- WHAT YOU ARE ASKED TO DO: Take the entries that follow and return only the lines from the one with "You are a computer-use agent. 532x804 pixels." through the final line, leaving every picture behind.

** Opening DATA EXCERPTS block **

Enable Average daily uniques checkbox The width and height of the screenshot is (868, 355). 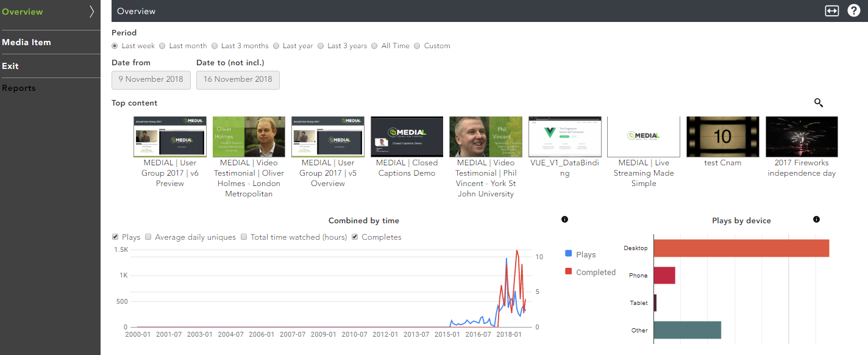tap(149, 237)
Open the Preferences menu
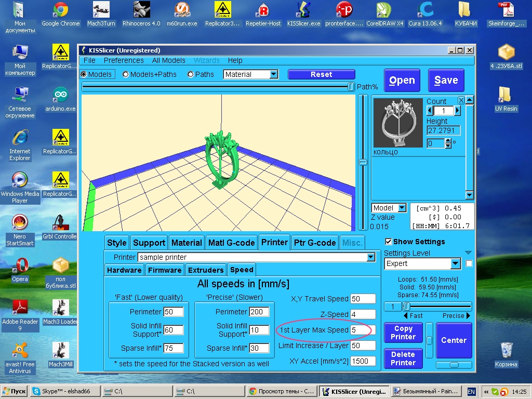The height and width of the screenshot is (399, 532). 124,60
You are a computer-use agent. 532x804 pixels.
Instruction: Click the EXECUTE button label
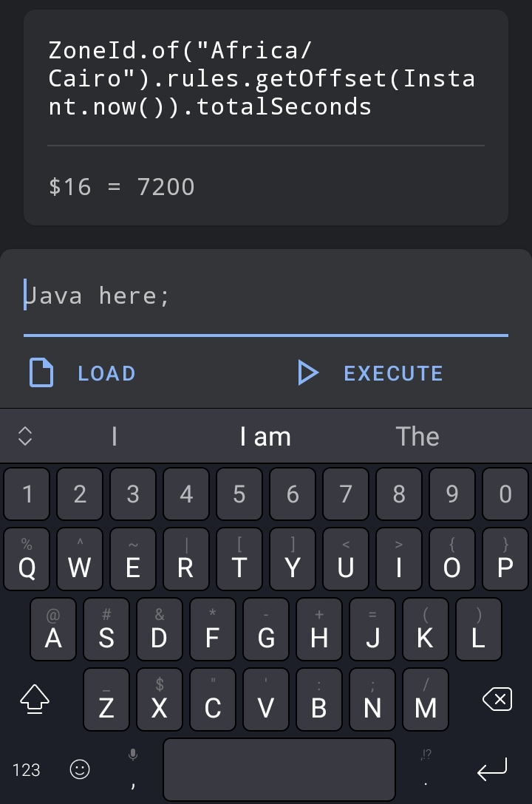pos(393,373)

** Closing DATA EXCERPTS block **

- ANSWER BELOW:
You are a computer-use agent. 532x804 pixels.
Instruction: Click the EXECUTE button label
pos(393,373)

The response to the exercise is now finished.